-- YOUR INSTRUCTIONS --
Your reply should hold only the lines from the records below where "agent" occurs.

-- INPUT MATERIAL --
● ● ● ● ●

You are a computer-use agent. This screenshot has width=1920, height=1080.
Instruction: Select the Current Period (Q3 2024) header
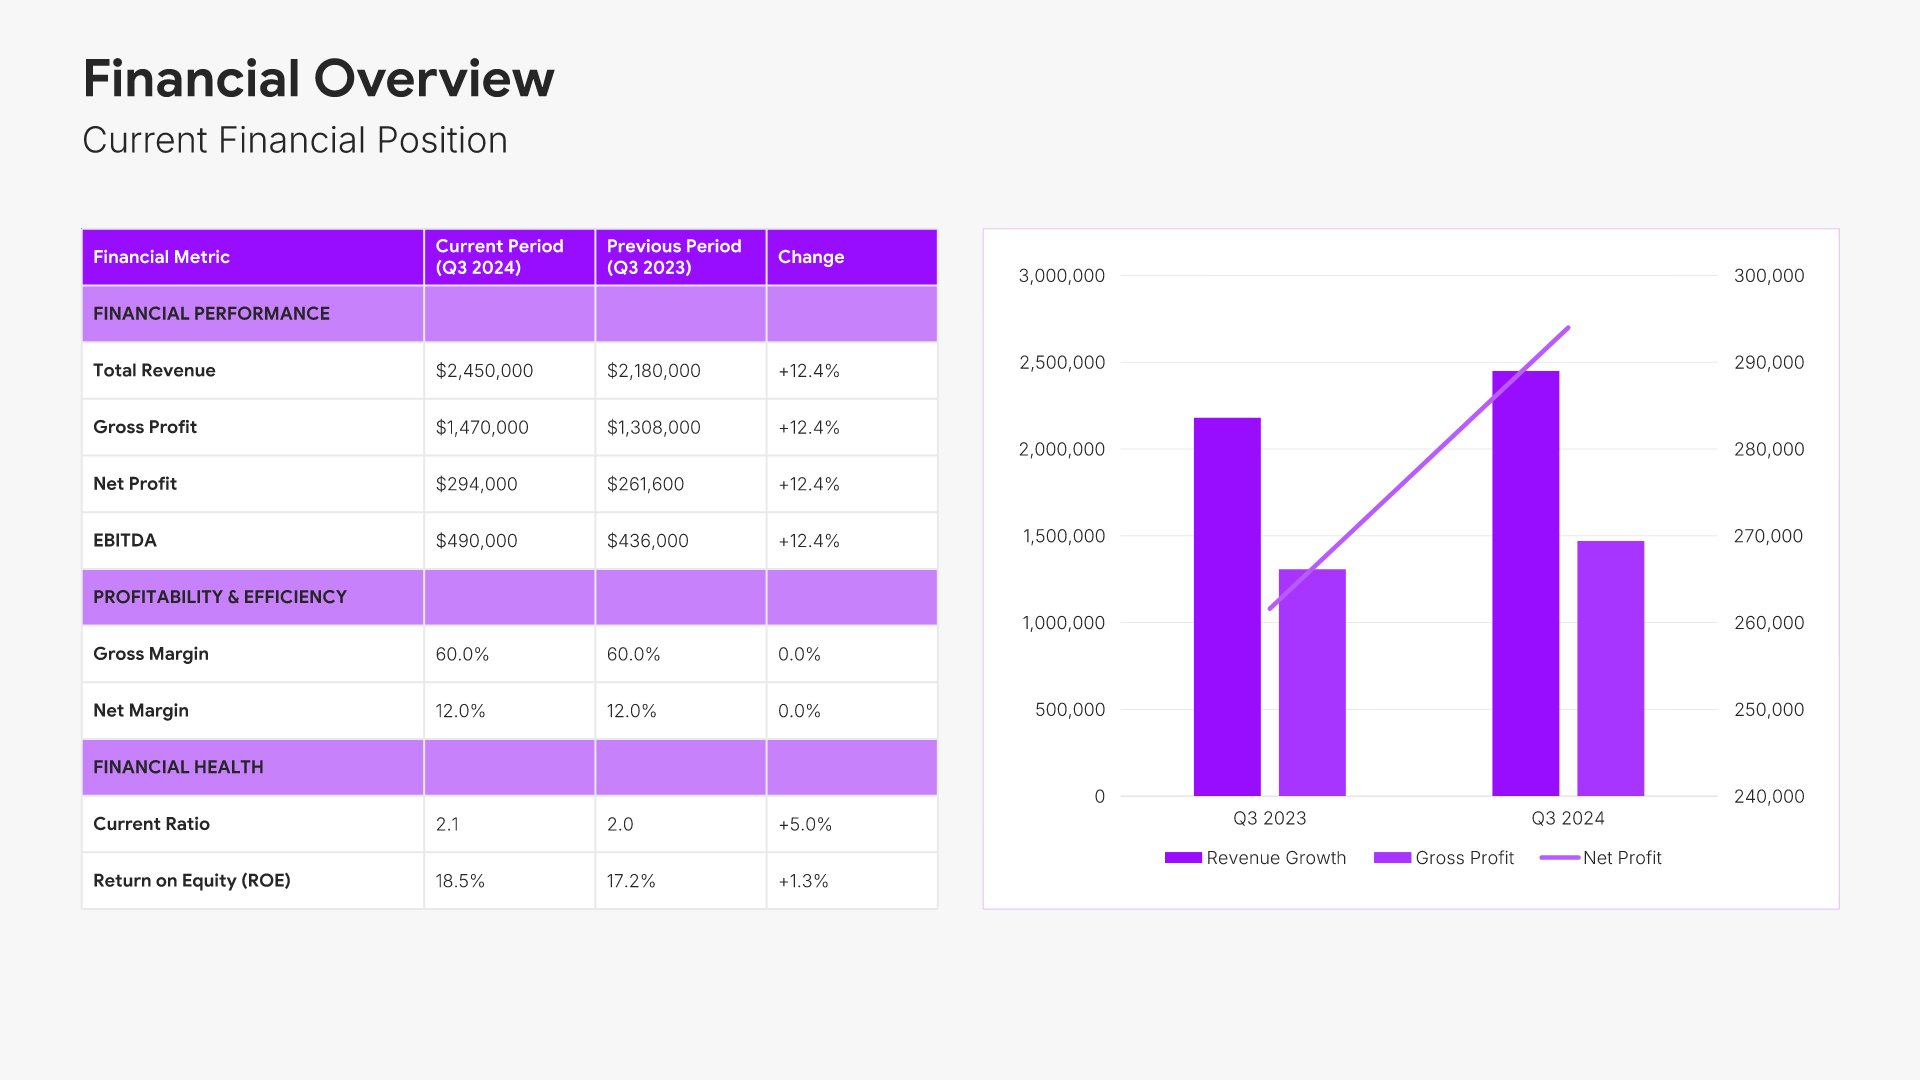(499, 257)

● ● ● ● ●

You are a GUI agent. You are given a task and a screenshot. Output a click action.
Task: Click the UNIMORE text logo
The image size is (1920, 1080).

● ● ● ● ●

-- FINISHED EXERCISE --
You are a computer-use agent. This screenshot has width=1920, height=1080.
You are a GUI agent. You are given a task and a screenshot. Output a click action.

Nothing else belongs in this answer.